__RECORDS SUPPLIED__
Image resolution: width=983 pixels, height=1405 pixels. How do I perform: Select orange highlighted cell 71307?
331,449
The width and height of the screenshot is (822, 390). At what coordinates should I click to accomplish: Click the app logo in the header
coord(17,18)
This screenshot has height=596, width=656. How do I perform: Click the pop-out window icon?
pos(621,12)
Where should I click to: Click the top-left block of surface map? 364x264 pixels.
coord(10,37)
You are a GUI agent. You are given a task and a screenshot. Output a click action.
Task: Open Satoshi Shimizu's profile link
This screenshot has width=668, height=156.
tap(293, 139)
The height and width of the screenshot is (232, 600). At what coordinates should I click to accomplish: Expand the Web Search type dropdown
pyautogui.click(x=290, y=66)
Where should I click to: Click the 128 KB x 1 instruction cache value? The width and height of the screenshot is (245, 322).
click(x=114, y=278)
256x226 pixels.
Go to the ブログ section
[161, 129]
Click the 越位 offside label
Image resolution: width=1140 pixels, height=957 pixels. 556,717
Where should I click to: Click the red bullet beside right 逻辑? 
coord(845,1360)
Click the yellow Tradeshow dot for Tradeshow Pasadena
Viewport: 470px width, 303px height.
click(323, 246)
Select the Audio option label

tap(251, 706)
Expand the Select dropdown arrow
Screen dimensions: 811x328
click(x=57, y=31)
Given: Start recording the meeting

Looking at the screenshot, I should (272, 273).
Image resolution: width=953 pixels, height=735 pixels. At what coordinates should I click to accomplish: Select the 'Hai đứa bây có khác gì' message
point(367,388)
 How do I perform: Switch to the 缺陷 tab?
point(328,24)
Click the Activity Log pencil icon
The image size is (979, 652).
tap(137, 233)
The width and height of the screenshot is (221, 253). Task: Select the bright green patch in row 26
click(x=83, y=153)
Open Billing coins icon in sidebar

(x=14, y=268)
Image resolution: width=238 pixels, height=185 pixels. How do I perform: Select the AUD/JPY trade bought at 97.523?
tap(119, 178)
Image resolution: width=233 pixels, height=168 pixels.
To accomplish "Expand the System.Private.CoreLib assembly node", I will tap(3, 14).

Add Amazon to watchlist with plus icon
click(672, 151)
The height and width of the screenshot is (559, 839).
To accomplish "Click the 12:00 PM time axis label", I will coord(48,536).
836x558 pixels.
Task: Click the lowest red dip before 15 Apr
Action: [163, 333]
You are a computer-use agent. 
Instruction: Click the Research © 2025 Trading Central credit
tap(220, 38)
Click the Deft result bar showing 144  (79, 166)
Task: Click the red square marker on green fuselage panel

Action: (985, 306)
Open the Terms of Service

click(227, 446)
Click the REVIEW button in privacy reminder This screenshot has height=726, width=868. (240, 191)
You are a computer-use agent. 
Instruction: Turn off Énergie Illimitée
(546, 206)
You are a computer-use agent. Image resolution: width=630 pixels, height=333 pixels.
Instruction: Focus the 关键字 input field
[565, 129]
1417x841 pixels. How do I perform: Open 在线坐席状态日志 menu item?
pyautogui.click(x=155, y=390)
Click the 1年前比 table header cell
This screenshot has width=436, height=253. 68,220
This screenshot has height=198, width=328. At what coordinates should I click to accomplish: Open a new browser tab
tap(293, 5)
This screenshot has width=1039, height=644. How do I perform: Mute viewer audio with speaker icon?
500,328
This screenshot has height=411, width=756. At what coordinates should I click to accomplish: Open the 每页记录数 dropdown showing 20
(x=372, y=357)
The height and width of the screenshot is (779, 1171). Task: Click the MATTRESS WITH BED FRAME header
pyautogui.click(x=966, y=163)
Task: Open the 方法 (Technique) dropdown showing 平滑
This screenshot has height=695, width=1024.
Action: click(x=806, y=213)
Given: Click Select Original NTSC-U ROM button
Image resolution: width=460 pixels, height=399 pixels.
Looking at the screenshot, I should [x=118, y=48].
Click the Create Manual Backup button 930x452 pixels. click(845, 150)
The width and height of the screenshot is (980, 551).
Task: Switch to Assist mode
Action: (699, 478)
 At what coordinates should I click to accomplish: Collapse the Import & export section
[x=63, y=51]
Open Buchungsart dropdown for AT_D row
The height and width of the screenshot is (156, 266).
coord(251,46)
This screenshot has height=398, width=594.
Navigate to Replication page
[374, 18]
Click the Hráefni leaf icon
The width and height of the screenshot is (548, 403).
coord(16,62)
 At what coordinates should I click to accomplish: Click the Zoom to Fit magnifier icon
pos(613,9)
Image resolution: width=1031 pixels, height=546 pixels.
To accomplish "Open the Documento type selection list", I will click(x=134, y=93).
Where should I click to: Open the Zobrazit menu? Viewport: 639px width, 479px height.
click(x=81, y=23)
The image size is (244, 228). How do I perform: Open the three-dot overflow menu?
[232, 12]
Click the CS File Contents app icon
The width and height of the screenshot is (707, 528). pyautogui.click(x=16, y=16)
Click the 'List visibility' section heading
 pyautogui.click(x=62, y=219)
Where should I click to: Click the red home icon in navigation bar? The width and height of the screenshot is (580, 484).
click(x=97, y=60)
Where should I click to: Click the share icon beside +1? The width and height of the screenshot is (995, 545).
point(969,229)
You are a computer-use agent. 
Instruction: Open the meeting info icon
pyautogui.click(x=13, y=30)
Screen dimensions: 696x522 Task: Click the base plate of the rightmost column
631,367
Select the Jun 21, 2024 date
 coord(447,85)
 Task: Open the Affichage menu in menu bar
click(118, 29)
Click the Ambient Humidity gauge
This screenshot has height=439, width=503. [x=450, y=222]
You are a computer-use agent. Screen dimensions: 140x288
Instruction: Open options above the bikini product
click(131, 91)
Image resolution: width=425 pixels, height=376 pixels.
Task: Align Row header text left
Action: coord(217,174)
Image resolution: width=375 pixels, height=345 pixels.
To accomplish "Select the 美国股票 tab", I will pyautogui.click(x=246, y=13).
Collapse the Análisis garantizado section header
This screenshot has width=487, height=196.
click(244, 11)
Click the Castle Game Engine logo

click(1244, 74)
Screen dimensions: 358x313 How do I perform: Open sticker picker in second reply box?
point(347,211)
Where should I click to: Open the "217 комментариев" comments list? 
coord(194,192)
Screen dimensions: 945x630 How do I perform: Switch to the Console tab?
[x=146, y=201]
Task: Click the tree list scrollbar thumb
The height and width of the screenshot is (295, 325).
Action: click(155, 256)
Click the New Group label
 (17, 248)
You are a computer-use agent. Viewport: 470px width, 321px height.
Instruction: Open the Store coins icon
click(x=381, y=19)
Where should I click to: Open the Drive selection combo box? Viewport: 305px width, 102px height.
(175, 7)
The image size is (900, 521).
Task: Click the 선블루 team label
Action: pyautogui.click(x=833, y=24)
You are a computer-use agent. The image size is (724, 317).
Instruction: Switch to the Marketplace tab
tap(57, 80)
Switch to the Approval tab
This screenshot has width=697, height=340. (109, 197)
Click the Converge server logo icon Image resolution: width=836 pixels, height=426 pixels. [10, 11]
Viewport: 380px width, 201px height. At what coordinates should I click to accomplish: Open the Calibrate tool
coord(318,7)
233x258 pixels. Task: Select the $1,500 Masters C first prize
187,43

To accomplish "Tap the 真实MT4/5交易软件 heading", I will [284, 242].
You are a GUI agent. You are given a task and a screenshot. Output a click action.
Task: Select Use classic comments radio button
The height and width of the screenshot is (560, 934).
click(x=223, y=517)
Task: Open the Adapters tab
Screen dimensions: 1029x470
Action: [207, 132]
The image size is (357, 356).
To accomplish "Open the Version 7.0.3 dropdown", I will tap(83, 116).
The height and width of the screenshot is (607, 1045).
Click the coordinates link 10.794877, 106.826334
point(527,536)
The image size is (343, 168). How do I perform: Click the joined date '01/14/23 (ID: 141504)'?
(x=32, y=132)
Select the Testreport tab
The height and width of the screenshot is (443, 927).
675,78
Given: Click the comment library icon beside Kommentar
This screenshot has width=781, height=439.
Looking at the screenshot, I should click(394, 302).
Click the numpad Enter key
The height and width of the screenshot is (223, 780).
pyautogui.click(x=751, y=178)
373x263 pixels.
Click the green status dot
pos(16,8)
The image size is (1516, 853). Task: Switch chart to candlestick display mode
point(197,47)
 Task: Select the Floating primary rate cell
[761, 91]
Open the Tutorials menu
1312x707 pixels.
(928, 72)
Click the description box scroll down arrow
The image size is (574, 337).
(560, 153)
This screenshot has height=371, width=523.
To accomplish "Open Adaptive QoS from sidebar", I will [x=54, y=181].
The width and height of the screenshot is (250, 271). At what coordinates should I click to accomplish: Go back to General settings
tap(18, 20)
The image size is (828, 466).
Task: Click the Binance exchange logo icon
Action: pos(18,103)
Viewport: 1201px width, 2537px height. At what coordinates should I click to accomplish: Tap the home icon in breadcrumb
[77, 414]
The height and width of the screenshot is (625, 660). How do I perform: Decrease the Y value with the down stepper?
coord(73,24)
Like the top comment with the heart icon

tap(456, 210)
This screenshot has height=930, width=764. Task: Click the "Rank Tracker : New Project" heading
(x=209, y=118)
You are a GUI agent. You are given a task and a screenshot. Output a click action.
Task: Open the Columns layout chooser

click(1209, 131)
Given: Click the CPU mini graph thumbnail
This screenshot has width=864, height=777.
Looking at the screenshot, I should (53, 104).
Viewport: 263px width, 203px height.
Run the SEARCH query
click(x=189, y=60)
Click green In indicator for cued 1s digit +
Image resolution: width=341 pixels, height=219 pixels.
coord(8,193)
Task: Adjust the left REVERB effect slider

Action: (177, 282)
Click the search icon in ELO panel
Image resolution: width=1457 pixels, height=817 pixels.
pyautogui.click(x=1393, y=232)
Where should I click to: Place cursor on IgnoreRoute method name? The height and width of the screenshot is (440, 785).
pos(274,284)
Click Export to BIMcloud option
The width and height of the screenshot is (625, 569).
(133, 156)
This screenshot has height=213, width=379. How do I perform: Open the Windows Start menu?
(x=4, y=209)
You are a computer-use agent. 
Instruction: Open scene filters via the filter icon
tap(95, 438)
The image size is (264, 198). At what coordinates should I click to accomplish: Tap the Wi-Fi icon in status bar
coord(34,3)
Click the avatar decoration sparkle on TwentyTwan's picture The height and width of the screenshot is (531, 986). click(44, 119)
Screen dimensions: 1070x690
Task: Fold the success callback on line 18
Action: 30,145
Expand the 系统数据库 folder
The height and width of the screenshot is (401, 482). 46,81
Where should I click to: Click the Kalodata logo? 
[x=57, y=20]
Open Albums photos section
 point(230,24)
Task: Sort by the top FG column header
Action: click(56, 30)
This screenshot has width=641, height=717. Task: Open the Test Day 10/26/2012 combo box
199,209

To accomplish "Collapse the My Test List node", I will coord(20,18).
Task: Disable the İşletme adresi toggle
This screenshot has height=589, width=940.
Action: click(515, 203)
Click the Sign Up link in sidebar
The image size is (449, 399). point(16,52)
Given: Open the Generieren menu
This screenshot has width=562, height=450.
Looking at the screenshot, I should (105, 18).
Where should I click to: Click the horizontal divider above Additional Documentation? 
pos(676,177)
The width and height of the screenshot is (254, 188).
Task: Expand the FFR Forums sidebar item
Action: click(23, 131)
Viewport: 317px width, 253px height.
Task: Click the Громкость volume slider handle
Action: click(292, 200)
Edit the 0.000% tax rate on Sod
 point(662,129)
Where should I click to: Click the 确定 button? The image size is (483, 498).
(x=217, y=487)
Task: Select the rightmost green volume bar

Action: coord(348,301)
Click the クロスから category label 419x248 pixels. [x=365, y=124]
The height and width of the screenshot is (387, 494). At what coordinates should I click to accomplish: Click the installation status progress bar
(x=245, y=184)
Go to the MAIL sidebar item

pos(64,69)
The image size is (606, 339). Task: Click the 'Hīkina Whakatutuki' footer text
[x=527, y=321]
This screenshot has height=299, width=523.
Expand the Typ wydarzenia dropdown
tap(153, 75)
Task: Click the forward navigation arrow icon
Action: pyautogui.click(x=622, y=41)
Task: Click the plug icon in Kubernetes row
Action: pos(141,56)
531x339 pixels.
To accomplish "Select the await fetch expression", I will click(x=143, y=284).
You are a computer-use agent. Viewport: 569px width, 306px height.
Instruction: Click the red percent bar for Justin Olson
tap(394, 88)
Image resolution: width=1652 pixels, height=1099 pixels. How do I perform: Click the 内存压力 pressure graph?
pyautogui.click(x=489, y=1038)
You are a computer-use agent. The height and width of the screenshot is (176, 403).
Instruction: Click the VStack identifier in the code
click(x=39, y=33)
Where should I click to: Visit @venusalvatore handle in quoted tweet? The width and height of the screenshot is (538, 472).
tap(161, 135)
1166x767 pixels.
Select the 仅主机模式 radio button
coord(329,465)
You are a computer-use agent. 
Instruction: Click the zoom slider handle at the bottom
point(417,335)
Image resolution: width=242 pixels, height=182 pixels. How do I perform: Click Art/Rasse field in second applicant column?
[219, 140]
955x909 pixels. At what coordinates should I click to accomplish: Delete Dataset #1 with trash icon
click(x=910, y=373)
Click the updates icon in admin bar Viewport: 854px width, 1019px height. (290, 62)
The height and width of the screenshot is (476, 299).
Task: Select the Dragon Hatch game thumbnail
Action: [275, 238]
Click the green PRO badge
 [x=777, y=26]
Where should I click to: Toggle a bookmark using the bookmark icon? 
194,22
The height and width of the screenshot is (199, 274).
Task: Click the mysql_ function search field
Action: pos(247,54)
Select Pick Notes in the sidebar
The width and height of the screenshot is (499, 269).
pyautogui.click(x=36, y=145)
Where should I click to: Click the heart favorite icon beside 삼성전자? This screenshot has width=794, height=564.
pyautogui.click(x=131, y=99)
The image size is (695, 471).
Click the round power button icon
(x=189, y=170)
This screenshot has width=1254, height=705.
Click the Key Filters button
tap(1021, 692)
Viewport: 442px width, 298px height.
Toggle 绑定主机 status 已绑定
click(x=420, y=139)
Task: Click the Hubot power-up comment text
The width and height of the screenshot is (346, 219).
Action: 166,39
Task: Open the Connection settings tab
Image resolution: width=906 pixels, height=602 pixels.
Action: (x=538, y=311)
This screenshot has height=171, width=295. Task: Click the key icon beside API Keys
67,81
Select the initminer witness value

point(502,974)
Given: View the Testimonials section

__DIRECTIONS__
Beginning at the line with "Image resolution: width=242", write out each line exactly as it stands until the listing ends, and add nothing.

__ANSWER__
Image resolution: width=242 pixels, height=182 pixels. How do I perform: Click Art/Rasse field in second applicant column?
[219, 140]
955x909 pixels. At what coordinates should I click to accomplish: Delete Dataset #1 with trash icon
click(x=910, y=373)
Click the updates icon in admin bar Viewport: 854px width, 1019px height. (290, 62)
The height and width of the screenshot is (476, 299).
Task: Select the Dragon Hatch game thumbnail
Action: [275, 238]
Click the green PRO badge
 [x=777, y=26]
Where should I click to: Toggle a bookmark using the bookmark icon? 
194,22
The height and width of the screenshot is (199, 274).
Task: Click the mysql_ function search field
Action: pos(247,54)
Select Pick Notes in the sidebar
The width and height of the screenshot is (499, 269).
pyautogui.click(x=36, y=145)
Where should I click to: Click the heart favorite icon beside 삼성전자? This screenshot has width=794, height=564.
pyautogui.click(x=131, y=99)
The image size is (695, 471).
Click the round power button icon
(x=189, y=170)
This screenshot has width=1254, height=705.
Click the Key Filters button
tap(1021, 692)
Viewport: 442px width, 298px height.
Toggle 绑定主机 status 已绑定
click(x=420, y=139)
Task: Click the Hubot power-up comment text
The width and height of the screenshot is (346, 219).
Action: 166,39
Task: Open the Connection settings tab
Image resolution: width=906 pixels, height=602 pixels.
Action: (x=538, y=311)
This screenshot has height=171, width=295. Task: Click the key icon beside API Keys
67,81
Select the initminer witness value

point(502,974)
Given: View the Testimonials section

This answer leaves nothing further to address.